What is different is the way we view water. For most of us it is cheap, nearly free in comparison to other utilities and services we use in our homes. We can get as much as we want whenever we want by opening a valve. Water is something we hold back with dams, divert with canals, and pump through pipes. It bends to our will—except when it doesn’t.
Our water policies and technologies have often had unintended consequences. We turned deserts into productive fields, but much of the water is lost to evaporation. We moved water great distances to supply cities, but it encouraged profligacy that threatens those distant, expensive supplies. Dams that were engineering marvels may soon stand at the ends of empty lakes.

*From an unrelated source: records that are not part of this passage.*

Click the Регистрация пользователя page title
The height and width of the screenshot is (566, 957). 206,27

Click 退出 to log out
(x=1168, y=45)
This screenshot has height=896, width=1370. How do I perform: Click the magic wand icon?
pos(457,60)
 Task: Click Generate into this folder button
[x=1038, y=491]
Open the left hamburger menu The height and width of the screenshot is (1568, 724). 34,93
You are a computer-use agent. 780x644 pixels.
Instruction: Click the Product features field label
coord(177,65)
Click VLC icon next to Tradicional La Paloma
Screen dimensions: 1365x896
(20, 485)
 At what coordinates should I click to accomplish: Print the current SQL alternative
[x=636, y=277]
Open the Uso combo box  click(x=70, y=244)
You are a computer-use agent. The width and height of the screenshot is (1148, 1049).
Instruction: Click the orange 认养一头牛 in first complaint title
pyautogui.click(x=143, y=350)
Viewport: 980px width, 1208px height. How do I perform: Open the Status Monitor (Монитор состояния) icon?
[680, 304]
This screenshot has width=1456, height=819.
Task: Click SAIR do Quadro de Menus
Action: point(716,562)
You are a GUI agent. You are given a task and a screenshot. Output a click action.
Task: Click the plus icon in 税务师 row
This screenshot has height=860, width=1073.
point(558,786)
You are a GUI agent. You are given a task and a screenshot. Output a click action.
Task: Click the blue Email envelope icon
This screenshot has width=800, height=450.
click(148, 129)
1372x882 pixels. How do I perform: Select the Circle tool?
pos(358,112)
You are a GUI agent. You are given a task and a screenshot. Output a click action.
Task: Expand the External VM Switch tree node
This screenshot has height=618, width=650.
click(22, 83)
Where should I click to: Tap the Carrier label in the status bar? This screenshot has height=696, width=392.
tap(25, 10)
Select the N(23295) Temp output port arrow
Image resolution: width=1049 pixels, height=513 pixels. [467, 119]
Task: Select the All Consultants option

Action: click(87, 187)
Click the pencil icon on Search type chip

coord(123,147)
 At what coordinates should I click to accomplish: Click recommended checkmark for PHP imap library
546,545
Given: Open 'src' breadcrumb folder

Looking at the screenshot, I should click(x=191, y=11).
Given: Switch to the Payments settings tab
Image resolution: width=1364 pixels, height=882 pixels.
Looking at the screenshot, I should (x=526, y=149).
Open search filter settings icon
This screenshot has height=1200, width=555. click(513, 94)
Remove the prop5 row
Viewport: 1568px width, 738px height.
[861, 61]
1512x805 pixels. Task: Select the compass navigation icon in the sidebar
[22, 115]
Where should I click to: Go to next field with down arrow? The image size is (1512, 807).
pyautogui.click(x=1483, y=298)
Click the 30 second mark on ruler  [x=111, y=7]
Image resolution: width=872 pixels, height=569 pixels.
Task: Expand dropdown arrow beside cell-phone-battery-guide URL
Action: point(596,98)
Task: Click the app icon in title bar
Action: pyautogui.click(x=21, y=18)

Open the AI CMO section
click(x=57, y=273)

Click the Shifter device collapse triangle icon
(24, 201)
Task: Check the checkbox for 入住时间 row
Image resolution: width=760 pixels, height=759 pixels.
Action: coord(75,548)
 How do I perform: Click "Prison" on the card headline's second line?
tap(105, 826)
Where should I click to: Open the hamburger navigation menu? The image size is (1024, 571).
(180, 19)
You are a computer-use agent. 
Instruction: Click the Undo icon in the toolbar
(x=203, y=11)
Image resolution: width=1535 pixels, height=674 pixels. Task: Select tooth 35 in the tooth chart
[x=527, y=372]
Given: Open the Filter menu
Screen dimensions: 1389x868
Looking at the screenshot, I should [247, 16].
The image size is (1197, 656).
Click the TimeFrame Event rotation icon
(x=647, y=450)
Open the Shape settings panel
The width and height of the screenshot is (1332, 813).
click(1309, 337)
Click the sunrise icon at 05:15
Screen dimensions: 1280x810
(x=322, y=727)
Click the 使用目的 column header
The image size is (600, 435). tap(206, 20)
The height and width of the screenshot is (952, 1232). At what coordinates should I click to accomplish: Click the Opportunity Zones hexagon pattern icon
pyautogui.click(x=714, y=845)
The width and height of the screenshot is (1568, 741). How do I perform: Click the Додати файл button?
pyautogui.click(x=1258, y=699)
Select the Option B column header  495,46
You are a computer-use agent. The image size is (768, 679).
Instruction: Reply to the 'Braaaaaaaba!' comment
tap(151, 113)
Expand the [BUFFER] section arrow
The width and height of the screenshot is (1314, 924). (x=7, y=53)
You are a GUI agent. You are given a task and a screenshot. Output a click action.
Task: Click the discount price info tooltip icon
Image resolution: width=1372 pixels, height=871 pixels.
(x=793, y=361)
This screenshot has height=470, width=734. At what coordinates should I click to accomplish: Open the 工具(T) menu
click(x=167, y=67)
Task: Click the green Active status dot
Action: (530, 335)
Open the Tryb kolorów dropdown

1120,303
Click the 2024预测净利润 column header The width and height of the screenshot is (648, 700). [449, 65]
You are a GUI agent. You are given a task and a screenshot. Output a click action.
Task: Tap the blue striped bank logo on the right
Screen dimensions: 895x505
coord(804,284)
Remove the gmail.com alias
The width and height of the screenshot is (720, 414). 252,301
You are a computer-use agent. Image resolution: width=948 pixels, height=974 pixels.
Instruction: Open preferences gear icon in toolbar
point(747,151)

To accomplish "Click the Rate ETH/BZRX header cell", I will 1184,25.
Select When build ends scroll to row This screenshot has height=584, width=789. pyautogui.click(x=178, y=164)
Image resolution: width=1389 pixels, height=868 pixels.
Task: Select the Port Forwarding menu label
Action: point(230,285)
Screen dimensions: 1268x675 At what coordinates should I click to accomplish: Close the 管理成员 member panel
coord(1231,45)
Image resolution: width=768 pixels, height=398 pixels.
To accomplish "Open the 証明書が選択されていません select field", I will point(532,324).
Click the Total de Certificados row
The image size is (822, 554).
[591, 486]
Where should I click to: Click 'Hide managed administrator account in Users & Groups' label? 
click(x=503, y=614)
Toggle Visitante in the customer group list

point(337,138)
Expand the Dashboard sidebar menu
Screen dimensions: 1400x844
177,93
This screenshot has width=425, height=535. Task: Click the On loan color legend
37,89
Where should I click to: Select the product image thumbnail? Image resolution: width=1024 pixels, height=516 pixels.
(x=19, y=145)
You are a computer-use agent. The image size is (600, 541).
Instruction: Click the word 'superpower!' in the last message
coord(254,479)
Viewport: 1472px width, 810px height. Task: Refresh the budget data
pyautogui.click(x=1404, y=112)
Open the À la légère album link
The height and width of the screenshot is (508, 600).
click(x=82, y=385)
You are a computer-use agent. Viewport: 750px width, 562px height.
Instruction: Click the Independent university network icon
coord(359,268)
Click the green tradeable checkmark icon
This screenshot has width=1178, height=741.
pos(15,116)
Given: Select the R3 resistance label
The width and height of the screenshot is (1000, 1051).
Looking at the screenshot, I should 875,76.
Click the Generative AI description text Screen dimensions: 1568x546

Sure, changes in technology and policy are needed to stop, and hopefully reverse, these problems. Barnett doesn’t stop there. Our approach to water arises from the way we value it, think about it, and relate to it. Our present state came from valuing water little, thinking about it little unless it was our job, and relating to it little except for those who intensely depended on a highly subsidized supply.
The water ethic Barnett proposes would value water, both in the sense of personal appreciation and economic cost and opportunity. It would seek the best use of the water we have, especially what is locally available. It creates opportunities for people to contact water and understand where it comes from and how it is affected by use. It is something that spreads organically from person to person, neighborhood to neighborhood, business to business, and city to city.
It is an ethic that is within reach, too. Barnett describes how places that have long had extreme relationships with extreme water environments, like the Netherlands, Singapore and Australia, have changed their relationship with water. These are not just policy shifts, they are cultural changes. Even in the United States, there are places where a new water ethic is taking hold and people understand how important and fragile water is.